MILGROMIAN DYNAMICS - SCI & TECH

News: With bad news from Cassini, is dark matter’s main rival theory dead?

 

What's in the news?

       One of the biggest mysteries in astrophysics today is that the forces in galaxies do not seem to add up.

       Galaxies rotate much faster than predicted by applying Newton’s law of gravity to their visible matter, despite those laws working well everywhere in the Solar System.

 

Key takeaways:

       The main postulate of MOND is that gravity starts behaving differently to what Newton expected when it becomes very weak.

 

MOND Theory:

       Israeli Physicist Mordehai Milgrom initiated a new research program in cosmology, called MOND (for MODified Newtonian Dynamics) or Milgromian dynamics, in 1983.

 

Idea of the Theory:

       Milgrom proposed a set of postulates in three papers describing how Newton’s laws of gravity and motion should be changed in regimes of very low acceleration.

       Milgrom’s postulates were designed to explain the asymptotic flatness of galaxy rotation curves without the necessity of postulating the existence of “dark matter”.

 

Aim:

       MOND seeks to replace Newtonian dynamics and general relativity to account for the ubiquitous mass discrepancies in the Universe without invoking dark matter, an inherent part of the Newtonian Theory of Standard Dynamics.

 

Limitations of the MOND Theory:

1. Cassini Mission:

       Due to a quirk of MOND, the gravity from the rest of our galaxy should have caused Saturn’s orbit to deviate from the Newtonian expectation subtly, but Cassini did not find any anomaly of the kind expected in MOND.

       The timing of radio pulses between Earth and Cassini was tested, which allowed for the precise tracking of Saturn’s orbit.

 

2. Findings of the Study:

       The study found out that no matter how the calculations are tweaked, given how MOND would have to work to fit with models for galaxy rotation, it cannot fit the Cassini radio tracking results.

 

3. Test Provided by Wide Binary Stars: 

       MOND predicted that two stars that orbit a shared centre several thousand AU apart should orbit around each other 20% faster than expected with Newton’s laws.

       But a detailed study rules out this prediction, with the chance of the MOND theory prevailing being the same as a fair coin landing heads up 190 times in a row.

 

4. Failure to Explain Small Bodies in the Distant Outer Solar System:

       Comets coming in from there have a much narrower energy distribution than Mond predicts.

       These bodies also have orbits that are usually only slightly inclined to the plane that all the planets orbit close to.
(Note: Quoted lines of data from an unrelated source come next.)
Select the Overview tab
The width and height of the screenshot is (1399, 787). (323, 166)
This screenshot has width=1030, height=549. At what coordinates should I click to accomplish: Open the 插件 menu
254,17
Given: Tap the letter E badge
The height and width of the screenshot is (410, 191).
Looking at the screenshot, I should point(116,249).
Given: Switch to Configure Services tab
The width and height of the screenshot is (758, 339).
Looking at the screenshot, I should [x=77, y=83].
Mond would cause the inclinations to be much larger.

       MOND theory also fails on scales larger than galaxies and is unable to explain the motions within galaxy clusters.

 

5. Gravity Anomaly:

       MOND cannot provide enough gravity either, at least in the central regions of galaxy clusters. However, on their outskirts, MOND provides too much gravity.

 

Significance of MOND Theory:

1. Dynamics of Individual Galaxies:

       MOND predicts quite accurately the observed dynamics of individual galaxies of all types (from dwarf to giant spirals, ellipticals, dwarf spheroidals, etc.), and of galaxy groups, based only on the distribution of visible matter (and no dark matter).

 

2. General Laws of Galactic Dynamics:

       MOND’s basic tenets predicted the general laws of galactic dynamics (with some additional, plausible, non-MOND-specific requirements) are well obeyed by the data, with an appearing in these laws in different, independent roles.
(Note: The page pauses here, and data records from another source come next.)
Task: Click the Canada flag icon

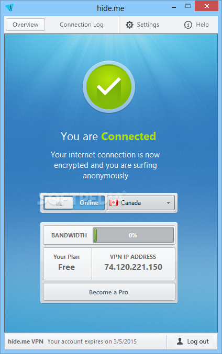Action: 114,203
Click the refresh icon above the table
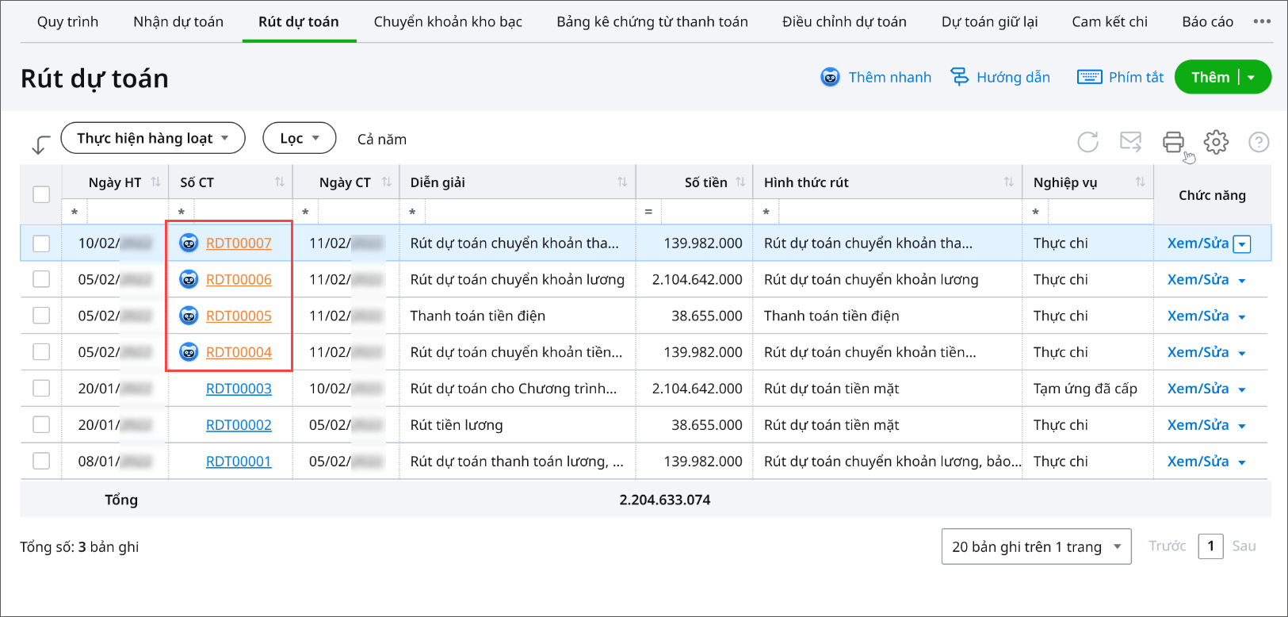1288x617 pixels. click(1087, 142)
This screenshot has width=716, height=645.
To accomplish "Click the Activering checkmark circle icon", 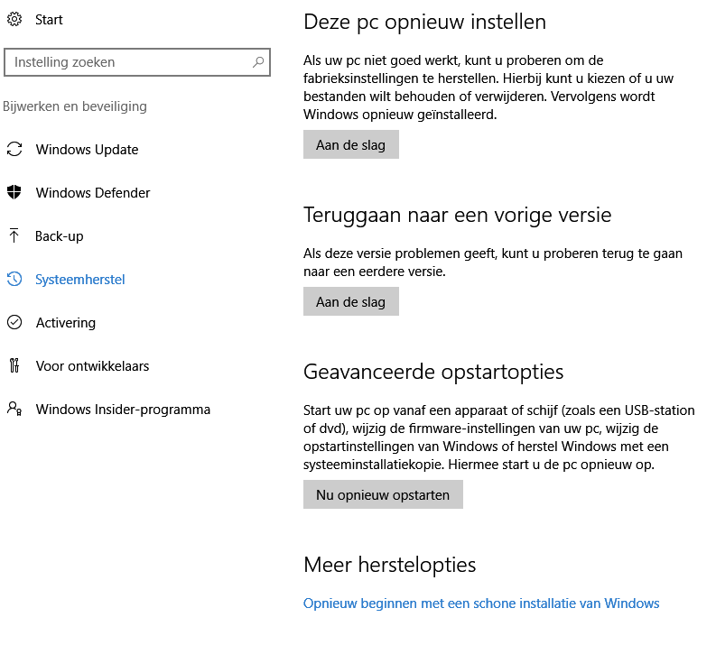I will (x=14, y=323).
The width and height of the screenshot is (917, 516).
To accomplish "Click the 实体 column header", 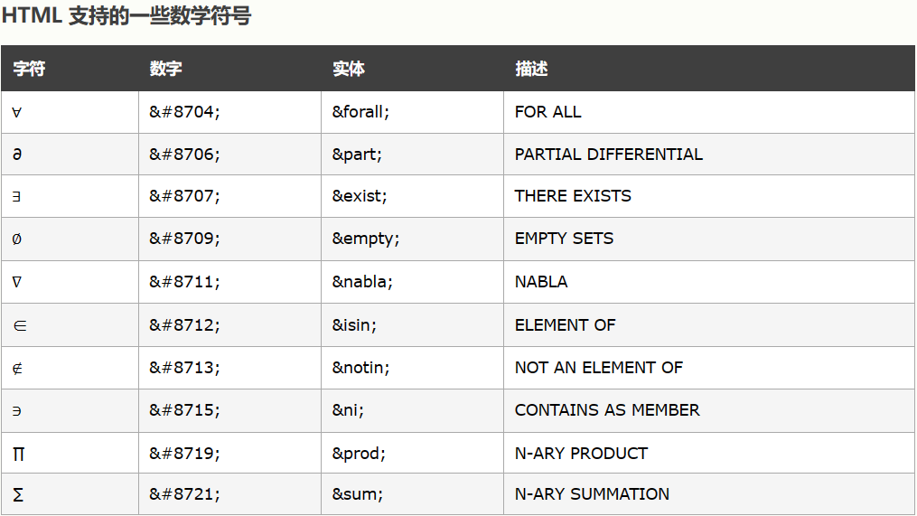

       MOND has unearthed a number of unsuspected laws of galactic dynamics, predicting them a priori, and leading to their subsequent tests and verification with data of ever increasing quality.

       One of these phenomenological laws is the baryonic Tully-Fisher relation, which is underlain by the MOND mass-asymptotic-speed relation (MASR)

 

3. New Tools:

       MOND, as a set of new laws, affords new tools for astronomical measurements, such as of masses and distances of far-away objects in ways not afforded by standard dynamics.